Given entries -
_ _ _
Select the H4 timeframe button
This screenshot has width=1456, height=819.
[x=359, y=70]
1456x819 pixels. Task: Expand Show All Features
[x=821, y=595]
_ _ _
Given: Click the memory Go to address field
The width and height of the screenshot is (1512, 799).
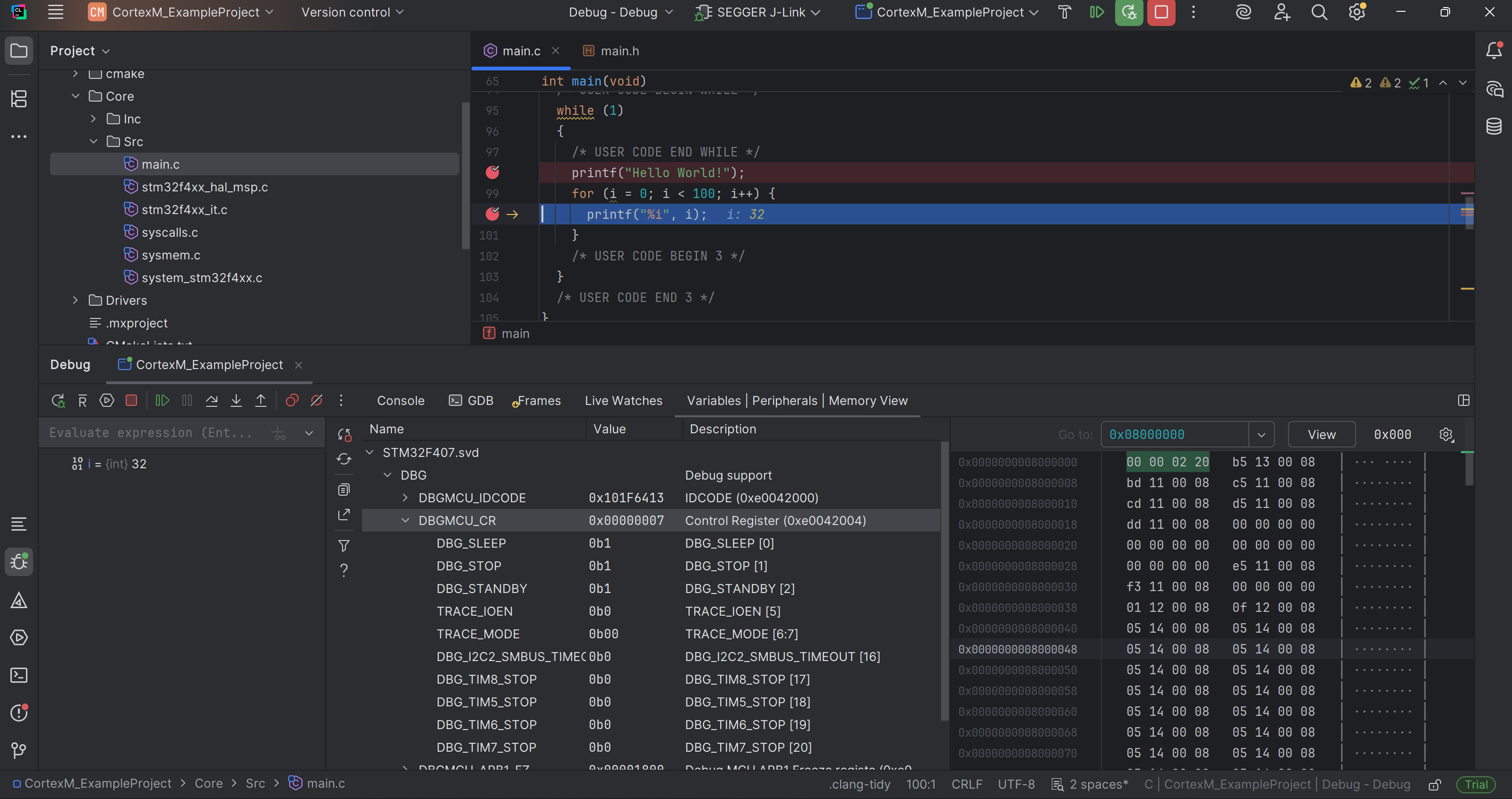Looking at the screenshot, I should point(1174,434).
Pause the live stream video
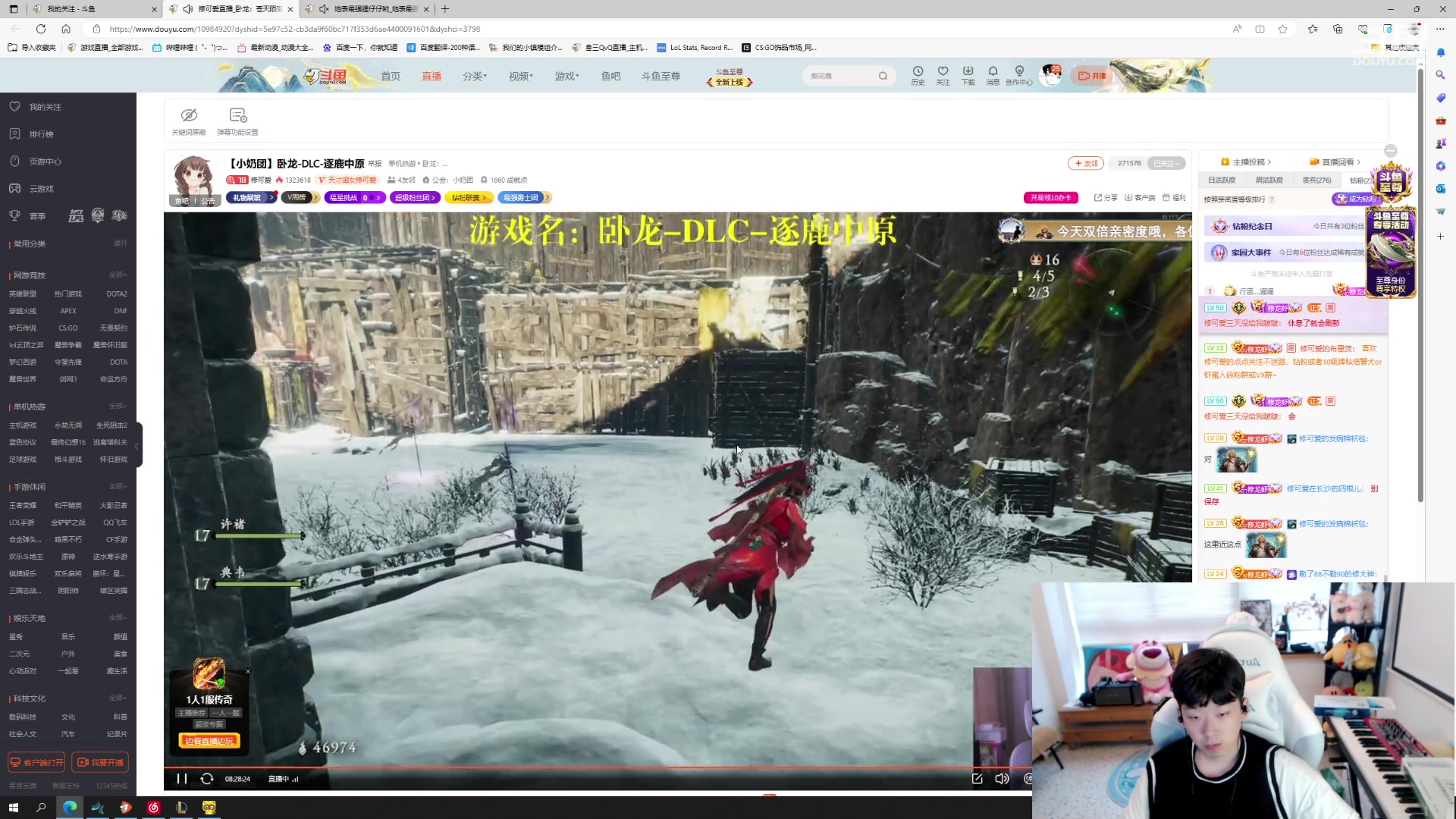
_ _ _
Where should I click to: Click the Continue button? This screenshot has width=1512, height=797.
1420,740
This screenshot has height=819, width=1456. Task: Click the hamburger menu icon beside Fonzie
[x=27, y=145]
_ _ _
Your task - Print, word for word, the lines above that run from the line containing "Given: Click the memory Go to address field" to the line containing "Pause the live stream video", both included. Keep the pictures out.

Task output -
Given: Click the memory Go to address field
The width and height of the screenshot is (1512, 799).
Looking at the screenshot, I should point(1174,434).
Pause the live stream video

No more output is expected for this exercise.